These questions point to the second half of the digital employability equation: digital workplace capabilities. Our students may know how to use digital tools, but we are not necessarily teaching them how to be successful digital workers.
Universities can address this gap through digital work-integrated learning (WIL). WIL programs—in which students undertake industry-based placements — are central to universities’ employability and engagement strategies. Student reflections on WIL show that they learn how work works in their chosen industry: the unwritten social and political rules governing the world of work, and the key cultural workplace capabilities needed to navigate industry cultures.

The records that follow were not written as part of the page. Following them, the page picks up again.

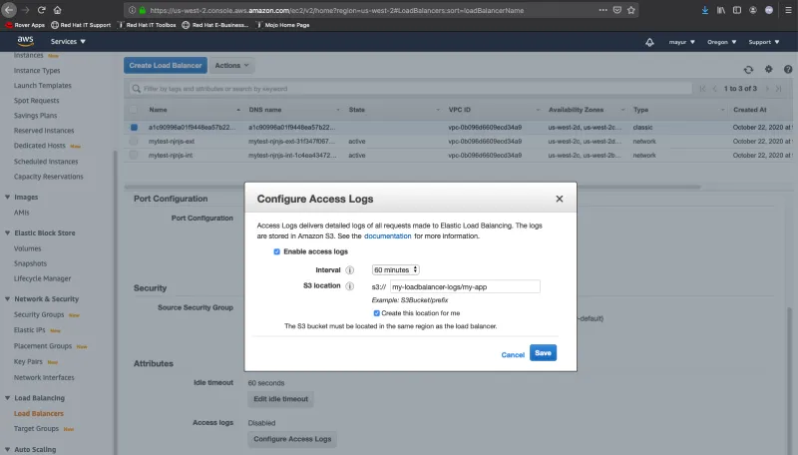Screen dimensions: 798x455
Task: Toggle Create this location for me
Action: point(377,312)
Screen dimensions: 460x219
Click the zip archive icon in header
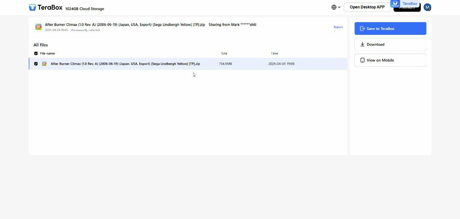[x=39, y=27]
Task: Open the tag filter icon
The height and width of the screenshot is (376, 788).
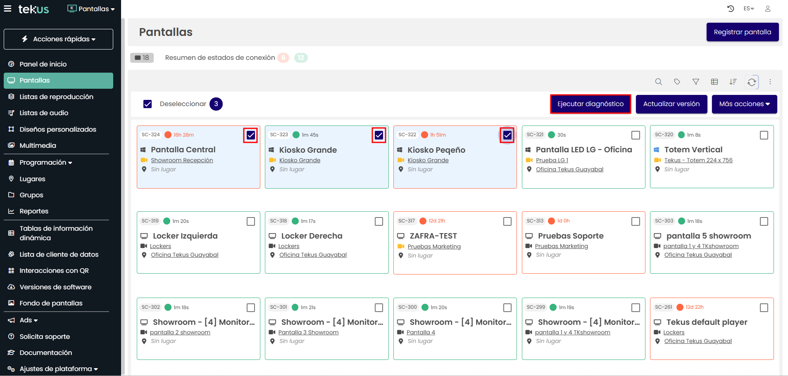Action: (x=677, y=82)
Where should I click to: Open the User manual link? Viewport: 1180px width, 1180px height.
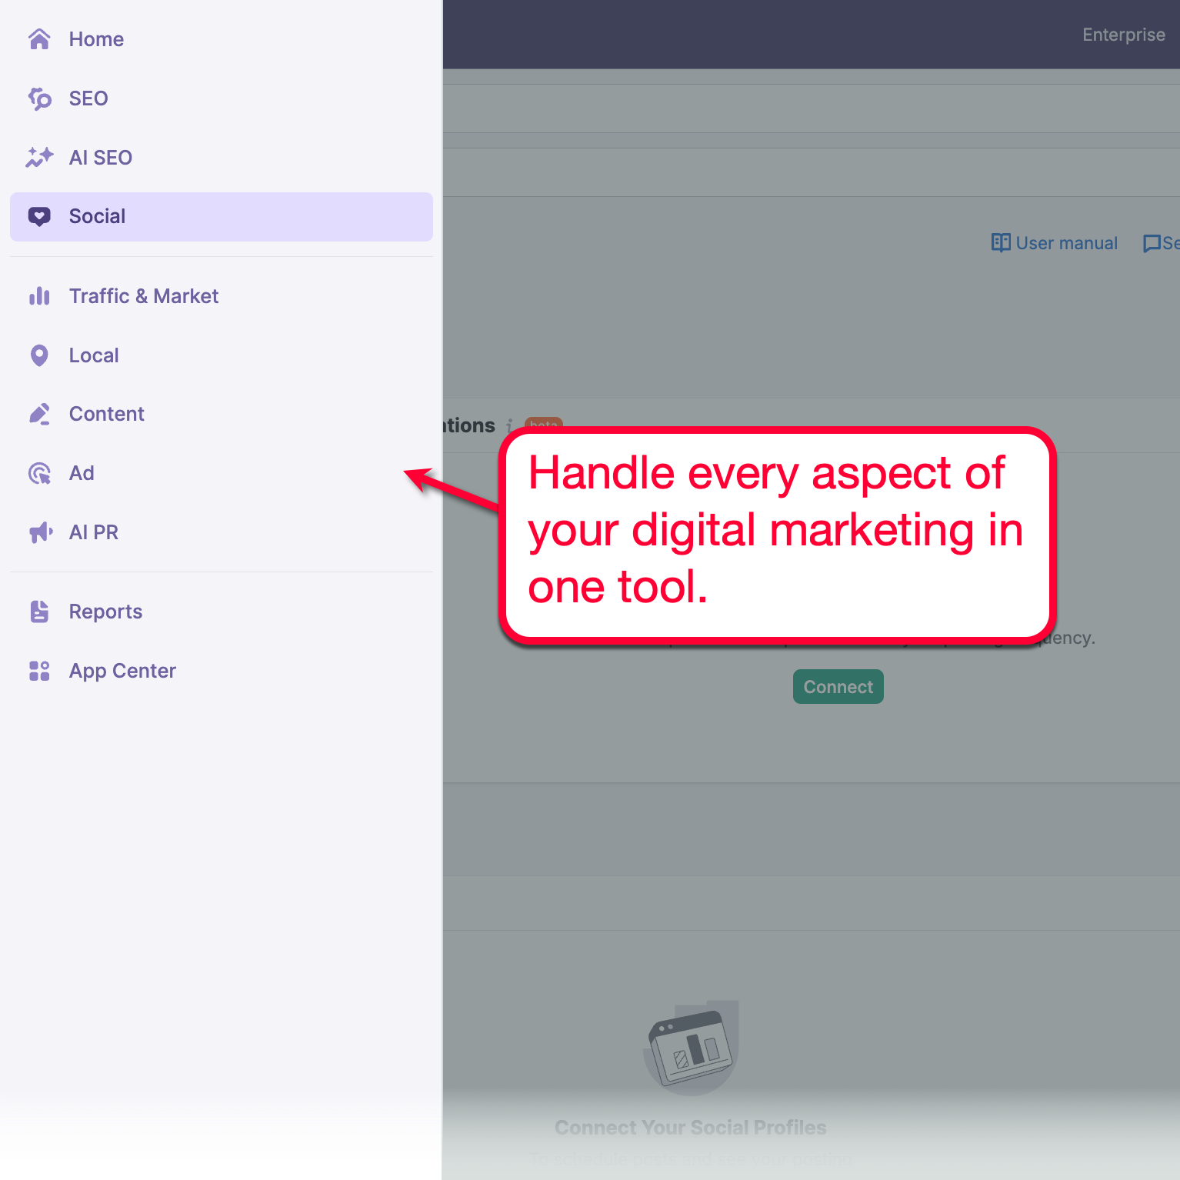point(1066,242)
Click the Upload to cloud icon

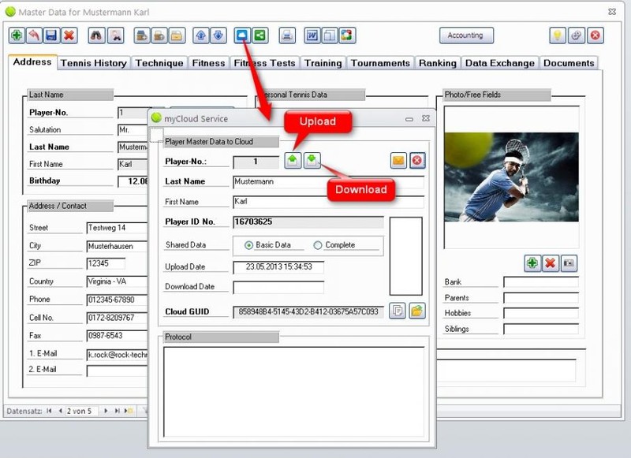click(x=293, y=160)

Universities can recalibrate WIL programs so that they focus strongly on digital WIL,students undertaking WIL placements in on-line environments rather than in traditional office contexts. Digital WIL placements allow our students to develop the full suite of digital capabilities—functional and cultural—and they also make WIL more accessible to students who can be otherwise disadvantaged by face-to-face WIL programs: rural and remote, full-time working, and students with physical disabilities.
Digital WIL programs can build Australian students’ digital employability and develop a future-proofed workforce. They also address the National WIL Strategy’s call for expansions of WIL opportunities and development of inclusive WIL opportunities.
For tertiary employability strategies to be complete, what we need now is digital WIL.
Professor Christy Collis, Associate Director (Academic Development), Academic Transformation Portfolio Christy.Collis@usq.edu.au @chcoll
University of Southern Queensland is a member of CAULLT (Council of Australasian University Leaders in Learning and Teaching)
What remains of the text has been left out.